• Tasks:
1 – Retype part of the text below on the Amazon dams, starting with "The Teles Pires" and going on through "ahead of schedule.".
2 – In the text below on the Amazon dams, how long did it take to build the Teles Pires dam?

• Page text:

## Start

Munduruku warriors. A proud indigenous society, today numbering 13,000, Photo by Mauricio Torres
When they protested, were told: “The land belongs to the government, not to the Indians. There is no way the Indians can prevent the dams.”
This is, at best, a half-truth. Although indigenous land belongs to the Brazilian state, the indigenous people have the right to the “exclusive” and “perpetual” use of this land, in accordance with the Brazilian Constitution. Moreover, the ILO’s Convention 169 says that indigenous groups must be consulted if they will suffer an impact. Rodrigo Oliveira, an adviser in Santarém to the Federal Public Ministry (MPF) made this clear in an interview with Mongabay: “The Brazilian government had the obligation to consult these groups in a full and informed way in accordance with the ILO’s Convention 169.”
The Brazilian government repeatedly claimed that its public hearings amounted to the “full, informed and prior” consultation required by the ILO but the MPF challenged this. It sued the Brazilian government, and federal courts on several occasions stopped work on the dam. However, each time the MPF won in a lower court, the powerful interests of the energy sector — both within government and outside it — had the decision overturned in a higher court.
This was largely possible because the Workers’ Party government (which ruled from 2003-16) had revived and used a legal instrument known as Suspensão de Segurança (Suspension of Security), which was instituted and widely used by Brazil’s military dictatorship (1964-85). It allows any judicial decision, even when based on sound legal principles, to be reversed, in a higher court without further legal argument, using a trump card that simply invokes “national security”, “public order” or “national economy”.
According to Prosecutor Luís de Camões Lima Boaventura, the root of the problem is that the Brazilian authorities have always adopted a colonial mentality towards the Amazon: “I would say that Amazonia hasn’t been seen as a territory to be conquered. Rather, it’s been seen as a territory to be plundered. Predation is the norm.”
The Teles Pires dam was built in record time — 41 months — and is already operating. According to a recent press interview, the São Manoel dam, due to come on stream in May 2018, is also on course to be completed ahead of schedule.

## End

• Dataset entries:
## Start

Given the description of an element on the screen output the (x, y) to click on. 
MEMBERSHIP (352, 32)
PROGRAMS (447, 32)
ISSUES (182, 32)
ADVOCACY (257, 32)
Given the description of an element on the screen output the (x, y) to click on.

## End
## Start

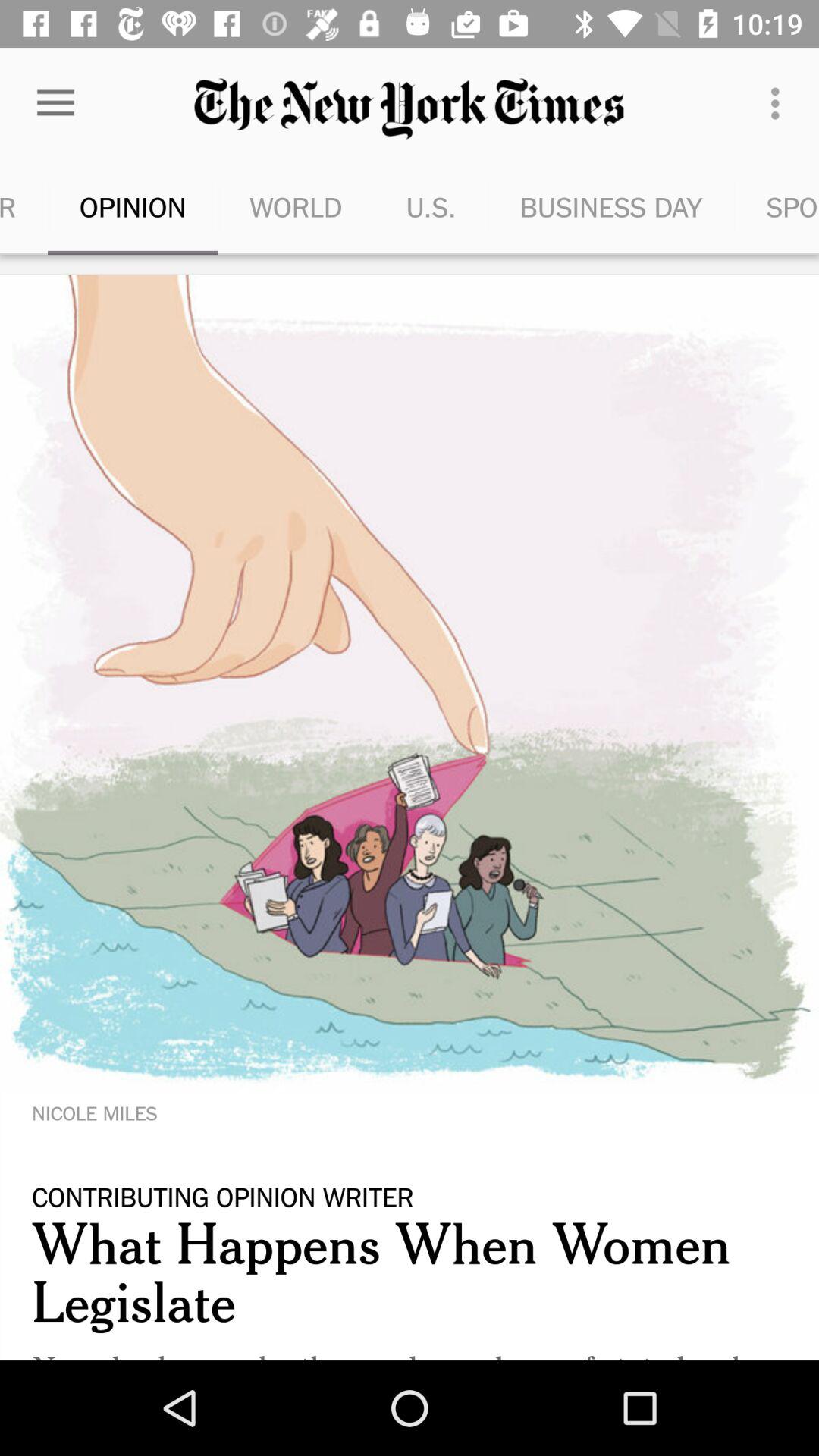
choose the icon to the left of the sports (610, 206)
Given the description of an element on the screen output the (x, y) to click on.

## End
## Start

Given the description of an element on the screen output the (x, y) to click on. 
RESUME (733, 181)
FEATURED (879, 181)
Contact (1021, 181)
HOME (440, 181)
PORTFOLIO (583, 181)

## End

• Results for the exercise:
1 –
The Teles Pires dam was built in record time — 41 months — and is already operating. According to a recent press interview, the São Manoel dam, due to come on stream in May 2018, is also on course to be completed ahead of schedule.

2 – 41 months